§ Entries supplied:
——

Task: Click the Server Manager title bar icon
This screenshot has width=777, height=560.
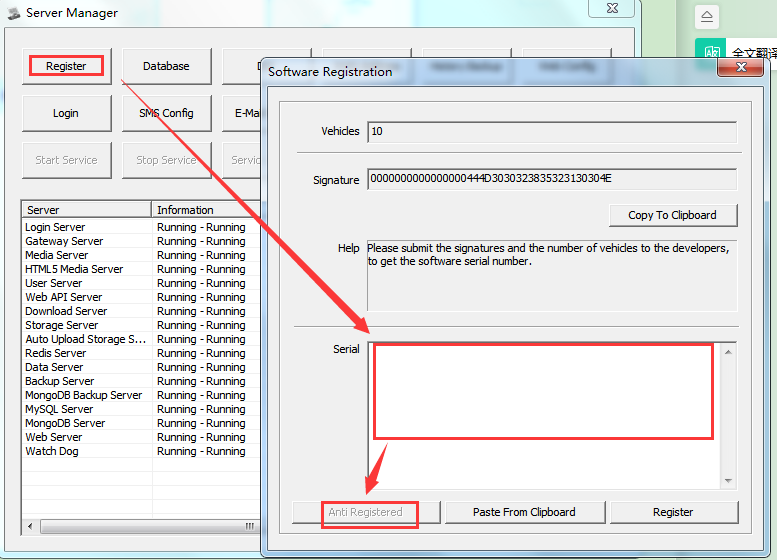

——

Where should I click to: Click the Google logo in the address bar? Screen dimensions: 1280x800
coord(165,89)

——

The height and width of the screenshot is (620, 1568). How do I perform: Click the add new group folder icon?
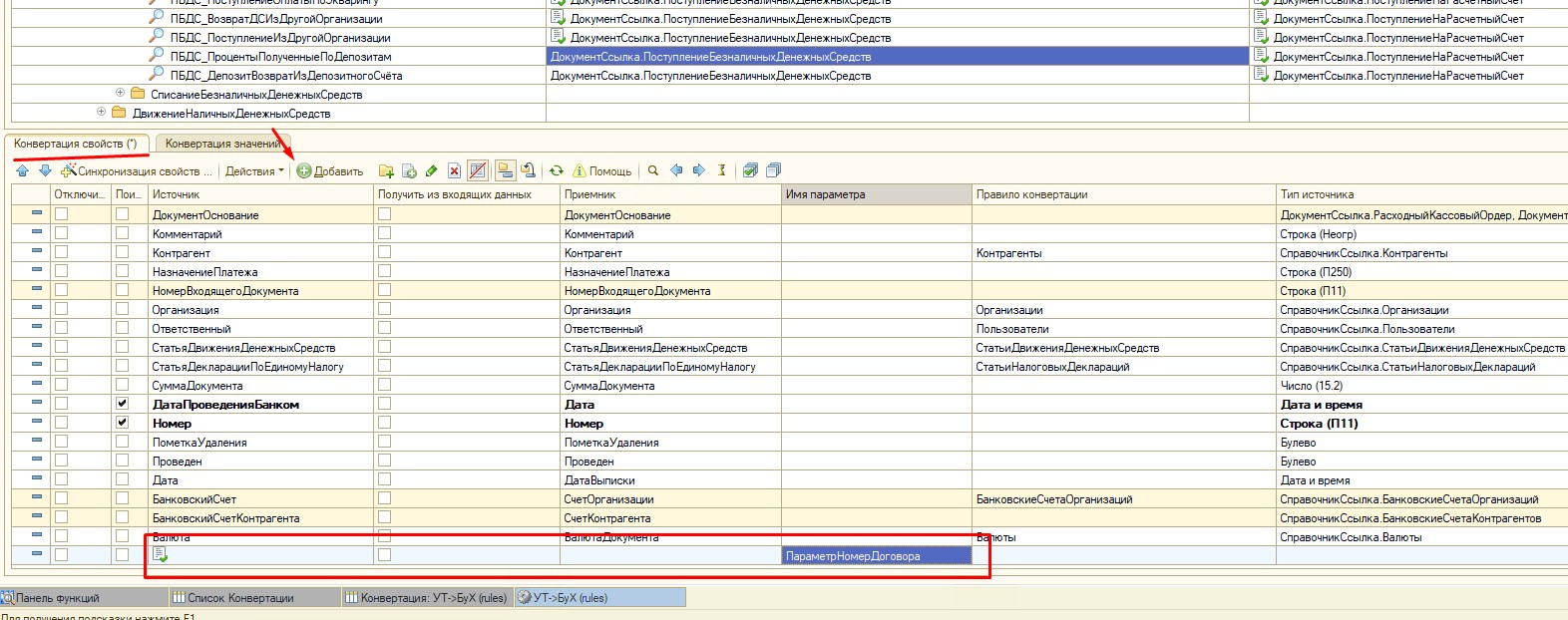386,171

——

§ What is expected:
Give back, unchanged, the run of lines in the listing above that begins at the line containing "Task: Click the Server Manager title bar icon" and ends at the line containing "This screenshot has width=777, height=560.", both included.

§ Solution to the problem:
Task: Click the Server Manager title bar icon
This screenshot has width=777, height=560.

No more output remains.